Direction:
Transcribe each of the following records verbatim, reproducing every line without alteration.

Dataset entries:
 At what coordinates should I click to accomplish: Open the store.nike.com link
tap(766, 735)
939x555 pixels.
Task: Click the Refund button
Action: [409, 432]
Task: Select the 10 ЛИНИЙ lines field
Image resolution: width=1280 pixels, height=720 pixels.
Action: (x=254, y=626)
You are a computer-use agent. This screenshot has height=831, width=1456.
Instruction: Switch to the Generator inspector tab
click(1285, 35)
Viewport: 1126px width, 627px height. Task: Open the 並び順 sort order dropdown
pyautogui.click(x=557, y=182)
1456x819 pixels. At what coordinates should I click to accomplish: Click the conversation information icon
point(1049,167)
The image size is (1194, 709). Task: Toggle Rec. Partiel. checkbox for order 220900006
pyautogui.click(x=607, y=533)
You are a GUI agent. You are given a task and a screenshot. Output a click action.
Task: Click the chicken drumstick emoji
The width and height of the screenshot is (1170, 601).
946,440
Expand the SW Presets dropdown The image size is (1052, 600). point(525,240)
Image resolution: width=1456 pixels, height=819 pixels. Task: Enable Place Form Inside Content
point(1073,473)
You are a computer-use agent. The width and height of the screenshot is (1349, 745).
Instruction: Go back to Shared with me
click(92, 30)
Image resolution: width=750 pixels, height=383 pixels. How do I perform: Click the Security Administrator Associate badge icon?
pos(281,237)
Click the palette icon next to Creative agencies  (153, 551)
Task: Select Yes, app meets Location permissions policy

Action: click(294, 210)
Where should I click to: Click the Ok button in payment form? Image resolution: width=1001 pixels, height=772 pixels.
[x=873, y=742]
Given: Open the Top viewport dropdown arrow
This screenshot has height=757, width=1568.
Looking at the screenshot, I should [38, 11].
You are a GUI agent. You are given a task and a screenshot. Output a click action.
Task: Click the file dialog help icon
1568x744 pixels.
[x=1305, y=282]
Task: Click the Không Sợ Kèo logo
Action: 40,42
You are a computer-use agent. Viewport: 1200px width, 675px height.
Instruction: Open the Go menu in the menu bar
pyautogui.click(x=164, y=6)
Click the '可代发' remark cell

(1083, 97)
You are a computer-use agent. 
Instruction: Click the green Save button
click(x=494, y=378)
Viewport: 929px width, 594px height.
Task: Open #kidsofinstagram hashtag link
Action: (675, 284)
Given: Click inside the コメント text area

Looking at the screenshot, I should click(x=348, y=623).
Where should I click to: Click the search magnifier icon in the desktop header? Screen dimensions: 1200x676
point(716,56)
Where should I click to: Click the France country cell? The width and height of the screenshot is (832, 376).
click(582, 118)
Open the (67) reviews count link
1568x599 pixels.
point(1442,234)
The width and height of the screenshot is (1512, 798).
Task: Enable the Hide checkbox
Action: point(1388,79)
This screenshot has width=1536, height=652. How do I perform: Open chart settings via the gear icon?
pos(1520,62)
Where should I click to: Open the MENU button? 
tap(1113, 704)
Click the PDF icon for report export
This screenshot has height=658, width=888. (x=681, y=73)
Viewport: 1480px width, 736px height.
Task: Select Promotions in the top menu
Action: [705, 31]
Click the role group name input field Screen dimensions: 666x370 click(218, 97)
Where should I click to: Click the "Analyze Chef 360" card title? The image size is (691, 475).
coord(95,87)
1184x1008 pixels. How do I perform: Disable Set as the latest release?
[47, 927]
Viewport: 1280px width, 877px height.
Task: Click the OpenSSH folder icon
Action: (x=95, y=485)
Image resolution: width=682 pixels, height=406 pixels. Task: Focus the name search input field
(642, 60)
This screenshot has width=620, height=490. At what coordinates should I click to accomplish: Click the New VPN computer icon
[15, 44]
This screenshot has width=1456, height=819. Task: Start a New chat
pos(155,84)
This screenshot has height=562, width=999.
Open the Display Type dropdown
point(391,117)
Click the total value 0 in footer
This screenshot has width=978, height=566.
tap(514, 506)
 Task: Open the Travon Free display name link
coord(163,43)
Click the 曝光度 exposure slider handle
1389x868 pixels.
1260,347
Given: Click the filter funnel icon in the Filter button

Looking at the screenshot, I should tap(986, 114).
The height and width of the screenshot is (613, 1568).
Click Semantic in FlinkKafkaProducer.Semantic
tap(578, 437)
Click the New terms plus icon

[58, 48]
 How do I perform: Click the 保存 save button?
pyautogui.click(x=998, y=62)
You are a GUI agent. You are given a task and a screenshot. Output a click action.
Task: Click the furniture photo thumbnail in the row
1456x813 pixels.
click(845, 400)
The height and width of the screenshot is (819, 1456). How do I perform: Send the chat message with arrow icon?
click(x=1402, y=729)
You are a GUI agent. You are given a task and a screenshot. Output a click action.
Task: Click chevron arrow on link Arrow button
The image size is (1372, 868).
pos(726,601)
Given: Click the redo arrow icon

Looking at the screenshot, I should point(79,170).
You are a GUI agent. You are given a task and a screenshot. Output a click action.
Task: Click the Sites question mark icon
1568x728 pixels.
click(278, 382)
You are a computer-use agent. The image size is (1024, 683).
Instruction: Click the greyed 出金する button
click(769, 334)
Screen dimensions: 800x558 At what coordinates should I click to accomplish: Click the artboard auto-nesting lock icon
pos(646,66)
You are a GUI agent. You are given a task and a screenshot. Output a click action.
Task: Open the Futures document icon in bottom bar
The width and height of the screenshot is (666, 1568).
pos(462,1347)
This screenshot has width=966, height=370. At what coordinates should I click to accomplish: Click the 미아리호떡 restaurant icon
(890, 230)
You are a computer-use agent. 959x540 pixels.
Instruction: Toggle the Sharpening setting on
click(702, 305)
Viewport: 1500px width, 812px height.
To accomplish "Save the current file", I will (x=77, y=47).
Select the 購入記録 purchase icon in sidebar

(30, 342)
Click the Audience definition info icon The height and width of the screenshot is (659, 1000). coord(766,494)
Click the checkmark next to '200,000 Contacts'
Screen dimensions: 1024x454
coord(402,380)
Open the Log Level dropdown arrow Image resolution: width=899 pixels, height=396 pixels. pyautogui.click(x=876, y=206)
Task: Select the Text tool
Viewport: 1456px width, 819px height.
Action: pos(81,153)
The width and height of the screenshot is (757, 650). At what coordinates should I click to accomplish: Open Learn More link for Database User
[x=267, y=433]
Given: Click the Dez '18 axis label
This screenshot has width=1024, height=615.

Final result:
 At what coordinates should I click to accomplish: Open the store.nike.com link
tap(766, 735)
939x555 pixels.
Task: Click the Refund button
Action: [409, 432]
Task: Select the 10 ЛИНИЙ lines field
Image resolution: width=1280 pixels, height=720 pixels.
Action: (x=254, y=626)
You are a computer-use agent. This screenshot has height=831, width=1456.
Instruction: Switch to the Generator inspector tab
click(1285, 35)
Viewport: 1126px width, 627px height. Task: Open the 並び順 sort order dropdown
pyautogui.click(x=557, y=182)
1456x819 pixels. At what coordinates should I click to accomplish: Click the conversation information icon
point(1049,167)
The image size is (1194, 709). Task: Toggle Rec. Partiel. checkbox for order 220900006
pyautogui.click(x=607, y=533)
You are a GUI agent. You are given a task and a screenshot. Output a click action.
Task: Click the chicken drumstick emoji
The width and height of the screenshot is (1170, 601).
946,440
Expand the SW Presets dropdown The image size is (1052, 600). point(525,240)
Image resolution: width=1456 pixels, height=819 pixels. Task: Enable Place Form Inside Content
point(1073,473)
You are a computer-use agent. The width and height of the screenshot is (1349, 745).
Instruction: Go back to Shared with me
click(92, 30)
Image resolution: width=750 pixels, height=383 pixels. How do I perform: Click the Security Administrator Associate badge icon?
pos(281,237)
Click the palette icon next to Creative agencies  (153, 551)
Task: Select Yes, app meets Location permissions policy

Action: click(294, 210)
Where should I click to: Click the Ok button in payment form? Image resolution: width=1001 pixels, height=772 pixels.
[x=873, y=742]
Given: Open the Top viewport dropdown arrow
This screenshot has height=757, width=1568.
Looking at the screenshot, I should [38, 11].
You are a GUI agent. You are given a task and a screenshot. Output a click action.
Task: Click the file dialog help icon
1568x744 pixels.
[x=1305, y=282]
Task: Click the Không Sợ Kèo logo
Action: 40,42
You are a computer-use agent. Viewport: 1200px width, 675px height.
Instruction: Open the Go menu in the menu bar
pyautogui.click(x=164, y=6)
Click the '可代发' remark cell

(1083, 97)
You are a computer-use agent. 
Instruction: Click the green Save button
click(x=494, y=378)
Viewport: 929px width, 594px height.
Task: Open #kidsofinstagram hashtag link
Action: (675, 284)
Given: Click inside the コメント text area

Looking at the screenshot, I should click(x=348, y=623).
Where should I click to: Click the search magnifier icon in the desktop header? Screen dimensions: 1200x676
point(716,56)
Where should I click to: Click the France country cell? The width and height of the screenshot is (832, 376).
click(582, 118)
Open the (67) reviews count link
1568x599 pixels.
point(1442,234)
The width and height of the screenshot is (1512, 798).
Task: Enable the Hide checkbox
Action: point(1388,79)
This screenshot has width=1536, height=652. How do I perform: Open chart settings via the gear icon?
pos(1520,62)
Where should I click to: Open the MENU button? 
tap(1113, 704)
Click the PDF icon for report export
This screenshot has height=658, width=888. (x=681, y=73)
Viewport: 1480px width, 736px height.
Task: Select Promotions in the top menu
Action: [705, 31]
Click the role group name input field Screen dimensions: 666x370 click(218, 97)
Where should I click to: Click the "Analyze Chef 360" card title? The image size is (691, 475).
coord(95,87)
1184x1008 pixels. How do I perform: Disable Set as the latest release?
[47, 927]
Viewport: 1280px width, 877px height.
Task: Click the OpenSSH folder icon
Action: (x=95, y=485)
Image resolution: width=682 pixels, height=406 pixels. Task: Focus the name search input field
(642, 60)
This screenshot has width=620, height=490. At what coordinates should I click to accomplish: Click the New VPN computer icon
[15, 44]
This screenshot has width=1456, height=819. Task: Start a New chat
pos(155,84)
This screenshot has height=562, width=999.
Open the Display Type dropdown
point(391,117)
Click the total value 0 in footer
This screenshot has width=978, height=566.
tap(514, 506)
 Task: Open the Travon Free display name link
coord(163,43)
Click the 曝光度 exposure slider handle
1389x868 pixels.
1260,347
Given: Click the filter funnel icon in the Filter button

Looking at the screenshot, I should tap(986, 114).
The height and width of the screenshot is (613, 1568).
Click Semantic in FlinkKafkaProducer.Semantic
tap(578, 437)
Click the New terms plus icon

[58, 48]
 How do I perform: Click the 保存 save button?
pyautogui.click(x=998, y=62)
You are a GUI agent. You are given a task and a screenshot. Output a click action.
Task: Click the furniture photo thumbnail in the row
1456x813 pixels.
click(845, 400)
The height and width of the screenshot is (819, 1456). How do I perform: Send the chat message with arrow icon?
click(x=1402, y=729)
You are a GUI agent. You are given a task and a screenshot. Output a click action.
Task: Click chevron arrow on link Arrow button
The image size is (1372, 868).
pos(726,601)
Given: Click the redo arrow icon

Looking at the screenshot, I should point(79,170).
You are a GUI agent. You are given a task and a screenshot. Output a click action.
Task: Click the Sites question mark icon
1568x728 pixels.
click(278, 382)
You are a computer-use agent. The image size is (1024, 683).
Instruction: Click the greyed 出金する button
click(769, 334)
Screen dimensions: 800x558 At what coordinates should I click to accomplish: Click the artboard auto-nesting lock icon
pos(646,66)
You are a GUI agent. You are given a task and a screenshot. Output a click action.
Task: Open the Futures document icon in bottom bar
The width and height of the screenshot is (666, 1568).
pos(462,1347)
This screenshot has width=966, height=370. At what coordinates should I click to accomplish: Click the 미아리호떡 restaurant icon
(890, 230)
You are a computer-use agent. 959x540 pixels.
Instruction: Toggle the Sharpening setting on
click(702, 305)
Viewport: 1500px width, 812px height.
To accomplish "Save the current file", I will (x=77, y=47).
Select the 購入記録 purchase icon in sidebar

(30, 342)
Click the Audience definition info icon The height and width of the screenshot is (659, 1000). coord(766,494)
Click the checkmark next to '200,000 Contacts'
Screen dimensions: 1024x454
coord(402,380)
Open the Log Level dropdown arrow Image resolution: width=899 pixels, height=396 pixels. pyautogui.click(x=876, y=206)
Task: Select the Text tool
Viewport: 1456px width, 819px height.
Action: pos(81,153)
The width and height of the screenshot is (757, 650). At what coordinates should I click to accomplish: Open Learn More link for Database User
[x=267, y=433]
Given: Click the Dez '18 axis label
This screenshot has width=1024, height=615.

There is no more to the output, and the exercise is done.